When you look at the Moon, sometimes, besides the illumination of the crescent of the moon, you are able to see the rest of the disk of our planet’s natural satellite. That dim illumination of the darker disk is called earthshine.
What causes it?
But what causes this illumination? We all know that sunlight hits Earth, there’s no question there. But Earth is a globe, and a fraction of the light that hits our planet, is reflected back into space (and in the scientific literature is known as earthlight). Some of this light that gets reflected into space, hits the moon as well, and it is this what causes the lighting up of the dark disk besides the crescent moon. And this dim light gets reflected back to Earth and it’s what our eyes percieve.
When to look?
When the moon is full, we’ve all seen that it can light up pretty well entire regions on our planet, from where the full moon is visible. From the surface of the moon, Earth can be also illuminated by the Sun (just like other planets of our Solar System). When Earth is “full” (from the moon’s night sky perspective), it means that our planet can light up an entire region on the moon as well. Why would it only be the other way around, anyway? This also means that earthshine is visible at its maximum when Earth is almost “full”, so, when the Moon is a very thin crescent.

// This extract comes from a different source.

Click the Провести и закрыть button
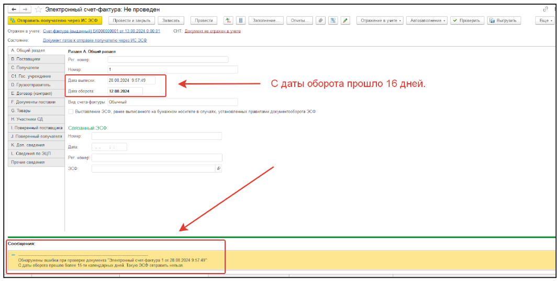The height and width of the screenshot is (281, 560). tap(131, 20)
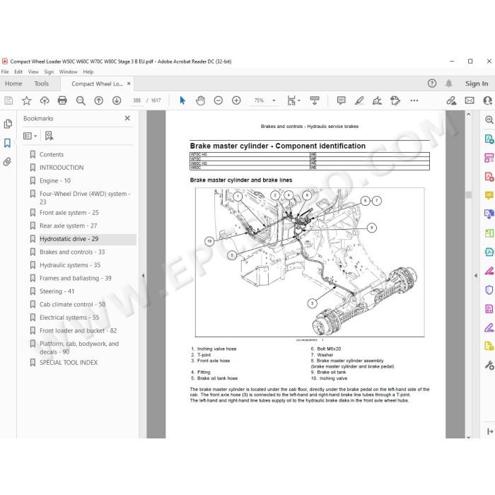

This phenomenon occurs on other celestial bodies as well, not only on Earth! When a planet is illuminated by its star, and if that planet has a natural satellite, the phenomenon takes plase in the same waym just like in the Sun-Earth-Moon system. The only difference is the name – it’s generally called planetshine. And, of course, light reflected from a planet in general, is called planetlight.
Have you already seen or photographed earthshine?